Setting ignore_attribute with edit_dataset only uses last attribute #1289

amueller · 2023-11-03T01:27:49Z

So I tried to create a new version of cylinder-bands because of openml/openml-data#59

import openml
ds = openml.datasets.get_dataset("cylinder-bands", version=2)
new_did = openml.datasets.fork_dataset(data_id=ds.id)
openml.datasets.edit_dataset(new_did , ignore_attribute=[
            "timestamp",
            "cylinder_number",
              "job_number"
        ])

However, that seems to have replaced the ignore_attribute just with "job_number" as you can see here:
https://www.openml.org/api/v1/json/data/45686

Opening this here since I used the Python interface, but the Python code looks pretty easy, so maybe it's an issue in the backend?

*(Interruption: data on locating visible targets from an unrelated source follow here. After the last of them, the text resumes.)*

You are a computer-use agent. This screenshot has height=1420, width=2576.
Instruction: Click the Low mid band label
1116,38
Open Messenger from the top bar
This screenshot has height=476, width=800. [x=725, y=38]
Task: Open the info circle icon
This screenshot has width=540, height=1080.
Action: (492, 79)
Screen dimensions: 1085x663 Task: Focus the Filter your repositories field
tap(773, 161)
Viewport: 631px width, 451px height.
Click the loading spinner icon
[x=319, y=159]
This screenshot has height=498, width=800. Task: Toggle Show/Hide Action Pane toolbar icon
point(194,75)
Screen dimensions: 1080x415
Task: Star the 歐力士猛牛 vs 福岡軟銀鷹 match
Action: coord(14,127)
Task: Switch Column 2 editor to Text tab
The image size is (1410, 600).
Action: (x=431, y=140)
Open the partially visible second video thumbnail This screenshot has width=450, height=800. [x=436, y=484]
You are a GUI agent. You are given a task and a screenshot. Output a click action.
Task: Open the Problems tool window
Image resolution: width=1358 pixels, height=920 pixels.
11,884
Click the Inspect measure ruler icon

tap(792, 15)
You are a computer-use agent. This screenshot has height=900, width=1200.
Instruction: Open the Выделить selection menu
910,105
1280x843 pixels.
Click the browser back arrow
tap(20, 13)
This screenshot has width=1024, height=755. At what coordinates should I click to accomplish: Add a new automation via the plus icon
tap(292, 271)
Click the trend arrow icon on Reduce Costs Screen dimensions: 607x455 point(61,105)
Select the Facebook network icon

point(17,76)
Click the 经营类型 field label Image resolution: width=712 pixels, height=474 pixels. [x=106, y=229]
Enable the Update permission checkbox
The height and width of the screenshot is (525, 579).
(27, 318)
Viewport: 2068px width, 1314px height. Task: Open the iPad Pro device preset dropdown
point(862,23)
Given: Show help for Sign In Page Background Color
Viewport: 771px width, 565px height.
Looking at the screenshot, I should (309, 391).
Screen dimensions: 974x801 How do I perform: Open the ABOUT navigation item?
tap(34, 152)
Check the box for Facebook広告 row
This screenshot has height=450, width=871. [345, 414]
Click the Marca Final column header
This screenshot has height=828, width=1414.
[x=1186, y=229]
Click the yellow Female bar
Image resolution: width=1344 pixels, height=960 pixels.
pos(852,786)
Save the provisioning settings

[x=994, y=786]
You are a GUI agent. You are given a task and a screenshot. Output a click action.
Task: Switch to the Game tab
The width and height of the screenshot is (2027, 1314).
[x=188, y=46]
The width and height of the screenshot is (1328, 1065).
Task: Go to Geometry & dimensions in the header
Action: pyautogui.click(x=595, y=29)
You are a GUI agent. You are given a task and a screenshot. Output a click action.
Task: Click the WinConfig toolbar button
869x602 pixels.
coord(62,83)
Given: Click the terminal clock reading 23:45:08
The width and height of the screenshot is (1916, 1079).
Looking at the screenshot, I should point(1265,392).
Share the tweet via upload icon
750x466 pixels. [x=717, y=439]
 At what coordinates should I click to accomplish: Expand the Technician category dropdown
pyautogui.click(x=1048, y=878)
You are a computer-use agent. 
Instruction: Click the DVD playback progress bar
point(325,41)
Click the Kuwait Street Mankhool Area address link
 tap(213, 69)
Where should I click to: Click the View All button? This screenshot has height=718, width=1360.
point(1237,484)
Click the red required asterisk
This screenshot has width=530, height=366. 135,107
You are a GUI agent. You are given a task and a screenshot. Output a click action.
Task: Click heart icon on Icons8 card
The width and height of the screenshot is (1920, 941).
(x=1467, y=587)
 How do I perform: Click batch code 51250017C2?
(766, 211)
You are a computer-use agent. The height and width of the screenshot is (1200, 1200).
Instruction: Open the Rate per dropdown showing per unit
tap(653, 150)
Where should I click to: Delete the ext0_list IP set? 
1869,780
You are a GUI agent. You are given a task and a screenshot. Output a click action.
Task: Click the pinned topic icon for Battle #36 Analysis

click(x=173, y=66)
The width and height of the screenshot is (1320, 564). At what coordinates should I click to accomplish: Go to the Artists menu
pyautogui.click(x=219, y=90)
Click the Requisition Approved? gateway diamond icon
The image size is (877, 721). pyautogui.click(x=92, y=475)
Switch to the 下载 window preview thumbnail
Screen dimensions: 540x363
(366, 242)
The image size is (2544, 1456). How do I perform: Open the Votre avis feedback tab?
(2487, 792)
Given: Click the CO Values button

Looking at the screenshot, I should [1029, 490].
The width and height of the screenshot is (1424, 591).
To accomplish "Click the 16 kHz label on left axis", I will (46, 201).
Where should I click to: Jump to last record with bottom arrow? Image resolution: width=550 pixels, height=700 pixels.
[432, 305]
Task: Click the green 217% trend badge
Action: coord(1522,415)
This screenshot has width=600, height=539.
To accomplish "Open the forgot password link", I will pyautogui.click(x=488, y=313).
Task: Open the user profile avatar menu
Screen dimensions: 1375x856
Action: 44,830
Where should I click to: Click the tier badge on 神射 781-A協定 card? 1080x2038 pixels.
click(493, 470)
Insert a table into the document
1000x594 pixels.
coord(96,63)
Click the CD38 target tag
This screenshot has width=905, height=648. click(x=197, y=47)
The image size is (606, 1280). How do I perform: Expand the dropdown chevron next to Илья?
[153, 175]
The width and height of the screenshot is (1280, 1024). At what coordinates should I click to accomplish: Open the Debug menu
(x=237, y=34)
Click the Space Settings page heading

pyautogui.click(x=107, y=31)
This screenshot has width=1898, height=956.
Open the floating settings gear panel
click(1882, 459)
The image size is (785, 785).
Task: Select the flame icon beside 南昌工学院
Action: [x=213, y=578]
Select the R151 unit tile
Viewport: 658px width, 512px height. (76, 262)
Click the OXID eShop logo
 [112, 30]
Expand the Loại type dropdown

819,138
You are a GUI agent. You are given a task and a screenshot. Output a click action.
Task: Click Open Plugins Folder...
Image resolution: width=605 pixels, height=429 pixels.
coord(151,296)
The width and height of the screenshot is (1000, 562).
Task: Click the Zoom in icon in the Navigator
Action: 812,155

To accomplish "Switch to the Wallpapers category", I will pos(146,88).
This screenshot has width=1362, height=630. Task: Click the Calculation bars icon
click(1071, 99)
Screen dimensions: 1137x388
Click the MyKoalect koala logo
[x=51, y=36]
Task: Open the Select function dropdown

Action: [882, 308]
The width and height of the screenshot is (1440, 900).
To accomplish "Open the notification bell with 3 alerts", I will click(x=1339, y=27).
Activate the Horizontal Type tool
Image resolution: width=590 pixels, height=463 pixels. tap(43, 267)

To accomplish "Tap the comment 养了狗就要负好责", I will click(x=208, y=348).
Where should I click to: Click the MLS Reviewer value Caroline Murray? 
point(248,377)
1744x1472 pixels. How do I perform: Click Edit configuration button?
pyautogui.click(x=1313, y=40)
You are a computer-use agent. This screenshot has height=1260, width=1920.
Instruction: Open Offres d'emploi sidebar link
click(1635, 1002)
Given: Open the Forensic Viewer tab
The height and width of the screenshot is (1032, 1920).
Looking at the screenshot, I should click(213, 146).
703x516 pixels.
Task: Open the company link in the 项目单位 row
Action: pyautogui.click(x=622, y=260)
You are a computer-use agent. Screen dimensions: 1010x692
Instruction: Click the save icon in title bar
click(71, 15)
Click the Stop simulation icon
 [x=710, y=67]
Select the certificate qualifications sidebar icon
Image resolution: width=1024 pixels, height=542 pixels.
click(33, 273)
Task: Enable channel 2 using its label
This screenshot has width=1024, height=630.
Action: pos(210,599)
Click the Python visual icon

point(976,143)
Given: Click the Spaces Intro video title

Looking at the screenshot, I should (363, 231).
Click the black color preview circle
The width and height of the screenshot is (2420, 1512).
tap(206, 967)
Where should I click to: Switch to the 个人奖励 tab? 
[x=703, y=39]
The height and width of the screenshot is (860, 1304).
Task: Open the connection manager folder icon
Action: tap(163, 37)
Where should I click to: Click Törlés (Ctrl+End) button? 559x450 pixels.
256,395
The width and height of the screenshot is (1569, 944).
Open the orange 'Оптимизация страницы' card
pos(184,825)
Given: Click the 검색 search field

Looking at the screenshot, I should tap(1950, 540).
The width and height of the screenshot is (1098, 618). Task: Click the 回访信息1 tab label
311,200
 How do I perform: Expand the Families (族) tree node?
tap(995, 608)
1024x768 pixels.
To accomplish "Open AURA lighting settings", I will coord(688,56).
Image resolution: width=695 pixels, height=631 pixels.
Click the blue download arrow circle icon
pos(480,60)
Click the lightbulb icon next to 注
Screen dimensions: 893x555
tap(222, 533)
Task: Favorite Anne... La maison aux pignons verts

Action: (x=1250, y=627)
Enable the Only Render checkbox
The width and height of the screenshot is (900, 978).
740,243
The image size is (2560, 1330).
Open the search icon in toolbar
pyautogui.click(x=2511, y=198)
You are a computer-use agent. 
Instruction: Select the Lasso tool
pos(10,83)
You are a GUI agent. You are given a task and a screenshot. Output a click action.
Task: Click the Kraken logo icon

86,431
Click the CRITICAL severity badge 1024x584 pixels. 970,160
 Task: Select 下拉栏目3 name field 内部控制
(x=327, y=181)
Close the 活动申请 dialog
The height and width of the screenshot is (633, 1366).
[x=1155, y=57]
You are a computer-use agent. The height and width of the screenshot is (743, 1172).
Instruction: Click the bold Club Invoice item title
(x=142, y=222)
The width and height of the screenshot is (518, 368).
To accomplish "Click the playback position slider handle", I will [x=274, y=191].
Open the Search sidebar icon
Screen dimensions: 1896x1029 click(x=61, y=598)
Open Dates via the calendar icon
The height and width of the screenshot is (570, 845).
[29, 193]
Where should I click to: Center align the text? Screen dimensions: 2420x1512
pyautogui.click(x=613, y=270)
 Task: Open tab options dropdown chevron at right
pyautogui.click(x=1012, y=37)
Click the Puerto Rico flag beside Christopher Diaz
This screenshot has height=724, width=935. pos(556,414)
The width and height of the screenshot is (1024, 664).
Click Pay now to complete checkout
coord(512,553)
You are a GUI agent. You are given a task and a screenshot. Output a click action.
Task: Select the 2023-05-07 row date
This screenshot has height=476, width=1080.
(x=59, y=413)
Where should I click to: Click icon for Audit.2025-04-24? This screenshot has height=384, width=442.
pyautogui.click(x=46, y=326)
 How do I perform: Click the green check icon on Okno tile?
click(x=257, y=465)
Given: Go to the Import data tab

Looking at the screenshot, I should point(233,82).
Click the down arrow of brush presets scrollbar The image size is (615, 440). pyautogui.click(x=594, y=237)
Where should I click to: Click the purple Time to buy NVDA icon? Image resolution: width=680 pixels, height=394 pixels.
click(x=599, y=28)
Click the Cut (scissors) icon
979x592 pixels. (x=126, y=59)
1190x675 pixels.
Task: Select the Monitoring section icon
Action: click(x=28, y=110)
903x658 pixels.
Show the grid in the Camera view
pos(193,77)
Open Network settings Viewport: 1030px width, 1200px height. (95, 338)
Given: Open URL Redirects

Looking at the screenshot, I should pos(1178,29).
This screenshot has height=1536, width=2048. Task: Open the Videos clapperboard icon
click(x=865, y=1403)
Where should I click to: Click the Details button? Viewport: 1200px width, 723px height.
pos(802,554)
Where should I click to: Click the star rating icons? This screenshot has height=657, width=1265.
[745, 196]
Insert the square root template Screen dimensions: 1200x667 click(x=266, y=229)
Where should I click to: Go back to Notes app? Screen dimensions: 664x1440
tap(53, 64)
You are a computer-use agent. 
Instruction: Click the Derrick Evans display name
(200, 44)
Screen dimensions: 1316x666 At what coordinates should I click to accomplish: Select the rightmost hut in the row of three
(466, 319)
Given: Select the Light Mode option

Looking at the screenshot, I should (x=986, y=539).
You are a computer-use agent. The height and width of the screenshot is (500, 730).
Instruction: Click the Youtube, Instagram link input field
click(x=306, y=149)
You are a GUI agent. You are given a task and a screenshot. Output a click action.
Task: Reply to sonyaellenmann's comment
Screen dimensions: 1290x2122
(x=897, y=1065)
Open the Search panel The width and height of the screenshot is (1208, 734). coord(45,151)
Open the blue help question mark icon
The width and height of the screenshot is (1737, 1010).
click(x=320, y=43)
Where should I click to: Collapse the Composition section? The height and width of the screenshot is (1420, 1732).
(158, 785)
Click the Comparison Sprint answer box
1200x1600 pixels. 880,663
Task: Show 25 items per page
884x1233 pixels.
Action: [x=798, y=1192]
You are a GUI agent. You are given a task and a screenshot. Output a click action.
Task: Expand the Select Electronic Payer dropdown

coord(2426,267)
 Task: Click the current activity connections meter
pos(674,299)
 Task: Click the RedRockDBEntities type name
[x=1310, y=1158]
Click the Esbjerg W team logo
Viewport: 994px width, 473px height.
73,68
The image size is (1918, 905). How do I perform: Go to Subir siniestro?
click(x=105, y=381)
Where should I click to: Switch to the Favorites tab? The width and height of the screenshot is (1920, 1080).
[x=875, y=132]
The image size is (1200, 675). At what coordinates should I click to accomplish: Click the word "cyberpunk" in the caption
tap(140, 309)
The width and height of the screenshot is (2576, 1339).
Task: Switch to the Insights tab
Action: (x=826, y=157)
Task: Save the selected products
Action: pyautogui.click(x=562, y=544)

The text was updated successfully, but these errors were encountered:

amueller · 2023-11-03T01:44:15Z

The XML send by the client code is

'<?xml version="1.0" encoding="utf-8"?>\n<oml:data_edit_parameters xmlns:oml="http://openml.org/openml"><oml:ignore_attribute>timestamp</oml:ignore_attribute><oml:ignore_attribute>cylinder_number</oml:ignore_attribute><oml:ignore_attribute>job_number</oml:ignore_attribute></oml:data_edit_parameters>'

Not sure if that is correct? @joaquinvanschoren ?

PGijsbers · 2023-11-03T10:24:10Z

Strange, when I query the production database, for dataset 45686 only timestamp and cylinder_number are saved with ignore_attribute set, job_number is not. I am very confused about what could be happening here. Hoping that someone more familiar with the back-end can chime in.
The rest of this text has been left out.